Here are some pics of the process. I am using Borax to cure it but didn't include any pictures. Any critique is welcome. It's my first time attempting anything like this. Also feel free to post any pics of tails you have mounted.


----------



## Dirtbag08 (Apr 30, 2013)

Looking good! I also use borax, has worked great for mine.


----------



## kstorrs (Oct 29, 2012)

Dirtbag08 said:


> Looking good! I also use borax, has worked great for mine.

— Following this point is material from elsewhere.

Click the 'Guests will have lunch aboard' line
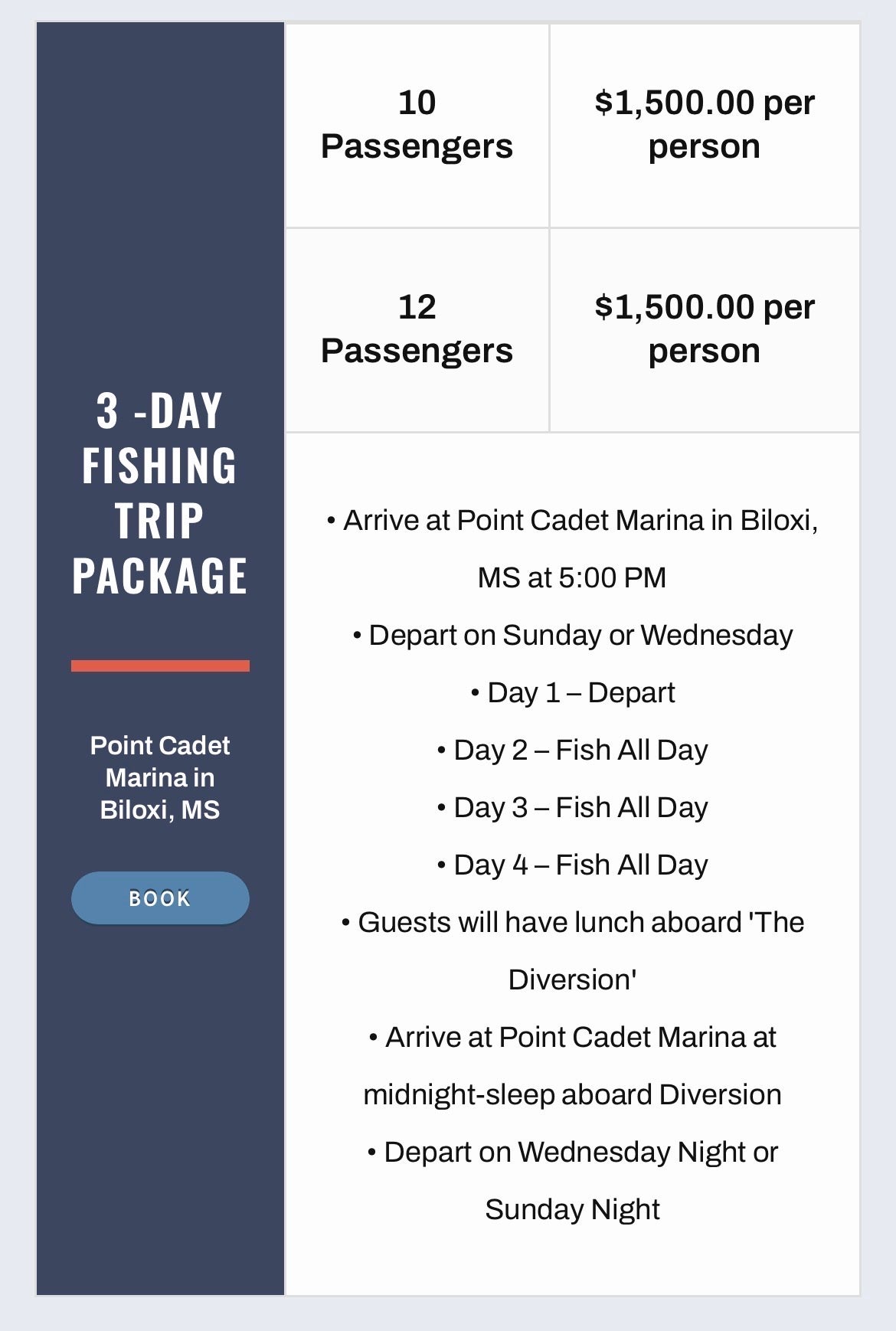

Thanks! Any pics of ones you have done?


----------



## wyogoob (Sep 7, 2007)

Looks good kstorrs.

I put borax on the skin. Spread everything out on cardboard and pinned it down with thumbtacks on long strips of freezer paper.

Missouri, 1978:


----------



## PBH (Nov 7, 2007)

here is one I did a few years ago on my first turkey. I used borax as well, with the skin spread on cardboard and pinned in place. Once dry, I attached the skin to a piece of plywood cut out in the same shape, then painted brown to hide it. I was happy with how it turned out:










I took the spurs and just bought some beads at the craft store and put them all on a piece of leather boot string:


----------



## PBH (Nov 7, 2007)

Still trying to figure out what to do with the beards:










and, I screwed up my daughters spurs from last year....:sad:


----------



## 2full (Apr 8, 2010)

We have gone to using Cedar tree branch slices to mount our fans on. Give the mount some extra color and works pretty slick.
This is a picture of my last couple of birds.

My wife, being the smart a$$ she is bought and put up the sign......:mrgreen:


----------



## kstorrs (Oct 29, 2012)

Wyogoob and PBH are making me wish I would have caped the bird and dried the entire thing. Those look nice :shock::!: 

I plucked then entire bird and donated the feathers to my mom to use for making dream catchers. I will post some pictures after she makes one or two of them


----------



## KennyC (Apr 28, 2010)

Where the meat is that you used borax on, take an exacto knife and scrape all that off and then run the blade in between the pins for the feathers. Once you clean all that out use bondo and spread the feathers the way you like and let the bondo dry. This will preserve it and hold the feathers in place for ever. Borax is great but not needed on the tail feather as long as you clean all the meat out. Same for pheasant. the bondo only goes on the pins of the feathers.


----------